Hey @gauravgahlot it would also be good to consider which events should trigger the CI. The end to end covers all (?) of the services, so does it run whenever any of the repos change?

mrmrcoleman commented 4 years ago

@gauravgahlot Which example are you going to use for the alpine work? (install Alpine Linux on worker)

gianarb commented 4 years ago

@gauravgahlot did you already select a target platform for CI/CD? I doubt GitHub action, Circle-CI, Travis allowed to use vagrant.

Maybe @grahamc knows more because he tweeted about this

There is also another thing to point out and it is around workflow. It is not a safe approach to run e2e tests for every PR without a first triage and it can turn out to be a waste of time. So kubernetes has some automation, when a PR gets open they look at it and they add a label (they comment but its the same at the end) and the only PR with that label can be tested. Does it sound reasonable? And if we want to simplify the flow we can use Packet and not Vagrant, for now, I think it will be easier to set up because we can run it from GitHub Actions, Travis, Drone, or whatever.

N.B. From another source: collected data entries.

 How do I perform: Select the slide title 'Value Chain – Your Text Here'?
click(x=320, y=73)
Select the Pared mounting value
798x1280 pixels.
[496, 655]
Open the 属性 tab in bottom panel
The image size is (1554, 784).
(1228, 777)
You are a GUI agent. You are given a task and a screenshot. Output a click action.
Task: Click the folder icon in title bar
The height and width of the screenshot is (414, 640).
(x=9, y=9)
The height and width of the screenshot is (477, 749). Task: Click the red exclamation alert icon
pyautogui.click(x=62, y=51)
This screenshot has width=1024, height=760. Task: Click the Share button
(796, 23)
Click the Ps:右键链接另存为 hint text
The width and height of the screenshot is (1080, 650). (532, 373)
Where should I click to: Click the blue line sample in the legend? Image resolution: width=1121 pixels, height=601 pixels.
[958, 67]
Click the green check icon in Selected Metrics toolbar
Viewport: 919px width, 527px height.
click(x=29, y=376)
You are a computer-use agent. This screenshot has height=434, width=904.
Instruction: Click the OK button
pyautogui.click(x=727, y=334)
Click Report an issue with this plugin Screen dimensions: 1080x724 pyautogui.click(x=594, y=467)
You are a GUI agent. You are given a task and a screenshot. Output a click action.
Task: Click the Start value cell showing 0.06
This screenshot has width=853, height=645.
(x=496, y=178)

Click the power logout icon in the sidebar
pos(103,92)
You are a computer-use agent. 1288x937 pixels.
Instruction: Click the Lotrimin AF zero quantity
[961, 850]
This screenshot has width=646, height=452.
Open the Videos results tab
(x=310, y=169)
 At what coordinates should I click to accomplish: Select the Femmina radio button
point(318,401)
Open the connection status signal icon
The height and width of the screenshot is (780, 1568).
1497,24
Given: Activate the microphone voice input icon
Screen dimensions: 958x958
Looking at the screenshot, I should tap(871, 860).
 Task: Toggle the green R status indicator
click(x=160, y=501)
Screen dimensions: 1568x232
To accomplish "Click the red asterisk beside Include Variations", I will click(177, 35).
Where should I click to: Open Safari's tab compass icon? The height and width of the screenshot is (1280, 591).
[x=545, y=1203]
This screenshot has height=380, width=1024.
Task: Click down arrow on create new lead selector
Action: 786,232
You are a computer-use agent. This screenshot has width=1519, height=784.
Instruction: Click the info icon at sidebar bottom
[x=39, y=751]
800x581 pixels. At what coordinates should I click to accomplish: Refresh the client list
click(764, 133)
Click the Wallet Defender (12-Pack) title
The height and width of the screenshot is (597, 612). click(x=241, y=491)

Ideally, I would like to run those tests against all the platforms we support: Vagrant AND Packet AND whatever will come.

mmlb commented 4 years ago

our internal https://drone.packet.net exists solely to run VMs (for osie tests) :D, we can use it.

mmlb commented 4 years ago

But its an older version of drone. We can fire up a separate setup off of latest drone.io version and that way also keep external stuff off of our internal build hosts.

I can't recall if semaphore or circle ci let us bring our own build agents and thus allow us to run VMs in them.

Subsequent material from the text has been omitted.